[Data]

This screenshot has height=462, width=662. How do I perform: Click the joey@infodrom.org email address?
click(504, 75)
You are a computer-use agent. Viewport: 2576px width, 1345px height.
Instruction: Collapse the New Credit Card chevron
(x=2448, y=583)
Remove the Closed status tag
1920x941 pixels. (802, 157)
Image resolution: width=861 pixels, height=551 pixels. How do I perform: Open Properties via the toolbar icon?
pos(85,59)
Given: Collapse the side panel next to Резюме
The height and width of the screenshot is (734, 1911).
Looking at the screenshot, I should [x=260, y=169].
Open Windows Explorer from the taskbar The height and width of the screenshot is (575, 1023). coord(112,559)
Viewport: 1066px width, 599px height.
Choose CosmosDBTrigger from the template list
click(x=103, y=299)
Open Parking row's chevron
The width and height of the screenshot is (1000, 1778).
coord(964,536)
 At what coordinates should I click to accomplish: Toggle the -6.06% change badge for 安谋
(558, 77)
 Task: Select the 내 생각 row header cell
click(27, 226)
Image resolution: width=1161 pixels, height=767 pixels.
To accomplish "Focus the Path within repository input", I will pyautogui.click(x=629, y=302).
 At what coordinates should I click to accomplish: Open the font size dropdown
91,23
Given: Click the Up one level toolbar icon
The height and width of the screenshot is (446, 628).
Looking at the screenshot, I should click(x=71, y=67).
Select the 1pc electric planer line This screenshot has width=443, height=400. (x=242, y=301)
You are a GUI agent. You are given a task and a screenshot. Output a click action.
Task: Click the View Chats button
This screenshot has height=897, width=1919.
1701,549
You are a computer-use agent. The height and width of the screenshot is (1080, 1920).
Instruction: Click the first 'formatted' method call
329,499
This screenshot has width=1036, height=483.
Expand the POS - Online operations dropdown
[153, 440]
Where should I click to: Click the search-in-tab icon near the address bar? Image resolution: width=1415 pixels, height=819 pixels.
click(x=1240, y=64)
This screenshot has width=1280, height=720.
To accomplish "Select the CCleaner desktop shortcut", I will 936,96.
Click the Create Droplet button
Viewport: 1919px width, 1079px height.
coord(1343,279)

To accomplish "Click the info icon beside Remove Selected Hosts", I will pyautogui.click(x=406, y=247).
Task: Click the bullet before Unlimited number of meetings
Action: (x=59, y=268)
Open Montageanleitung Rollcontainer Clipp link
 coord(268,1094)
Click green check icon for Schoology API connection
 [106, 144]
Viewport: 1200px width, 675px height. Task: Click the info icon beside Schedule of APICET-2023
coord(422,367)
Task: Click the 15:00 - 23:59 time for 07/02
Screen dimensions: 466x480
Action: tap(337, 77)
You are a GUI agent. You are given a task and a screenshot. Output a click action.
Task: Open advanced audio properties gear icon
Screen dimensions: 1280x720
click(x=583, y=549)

[/Data]

• Work instruction:
With every word kept as it is, set down the entries again.

• Completed exercise:
This screenshot has height=462, width=662. How do I perform: Click the joey@infodrom.org email address?
click(504, 75)
You are a computer-use agent. Viewport: 2576px width, 1345px height.
Instruction: Collapse the New Credit Card chevron
(x=2448, y=583)
Remove the Closed status tag
1920x941 pixels. (802, 157)
Image resolution: width=861 pixels, height=551 pixels. How do I perform: Open Properties via the toolbar icon?
pos(85,59)
Given: Collapse the side panel next to Резюме
The height and width of the screenshot is (734, 1911).
Looking at the screenshot, I should [x=260, y=169].
Open Windows Explorer from the taskbar The height and width of the screenshot is (575, 1023). coord(112,559)
Viewport: 1066px width, 599px height.
Choose CosmosDBTrigger from the template list
click(x=103, y=299)
Open Parking row's chevron
The width and height of the screenshot is (1000, 1778).
coord(964,536)
 At what coordinates should I click to accomplish: Toggle the -6.06% change badge for 安谋
(558, 77)
 Task: Select the 내 생각 row header cell
click(27, 226)
Image resolution: width=1161 pixels, height=767 pixels.
To accomplish "Focus the Path within repository input", I will pyautogui.click(x=629, y=302).
 At what coordinates should I click to accomplish: Open the font size dropdown
91,23
Given: Click the Up one level toolbar icon
The height and width of the screenshot is (446, 628).
Looking at the screenshot, I should click(x=71, y=67).
Select the 1pc electric planer line This screenshot has width=443, height=400. (x=242, y=301)
You are a GUI agent. You are given a task and a screenshot. Output a click action.
Task: Click the View Chats button
This screenshot has height=897, width=1919.
1701,549
You are a computer-use agent. The height and width of the screenshot is (1080, 1920).
Instruction: Click the first 'formatted' method call
329,499
This screenshot has width=1036, height=483.
Expand the POS - Online operations dropdown
[153, 440]
Where should I click to: Click the search-in-tab icon near the address bar? Image resolution: width=1415 pixels, height=819 pixels.
click(x=1240, y=64)
This screenshot has width=1280, height=720.
To accomplish "Select the CCleaner desktop shortcut", I will 936,96.
Click the Create Droplet button
Viewport: 1919px width, 1079px height.
coord(1343,279)

To accomplish "Click the info icon beside Remove Selected Hosts", I will pyautogui.click(x=406, y=247).
Task: Click the bullet before Unlimited number of meetings
Action: (x=59, y=268)
Open Montageanleitung Rollcontainer Clipp link
 coord(268,1094)
Click green check icon for Schoology API connection
 [106, 144]
Viewport: 1200px width, 675px height. Task: Click the info icon beside Schedule of APICET-2023
coord(422,367)
Task: Click the 15:00 - 23:59 time for 07/02
Screen dimensions: 466x480
Action: tap(337, 77)
You are a GUI agent. You are given a task and a screenshot. Output a click action.
Task: Open advanced audio properties gear icon
Screen dimensions: 1280x720
click(x=583, y=549)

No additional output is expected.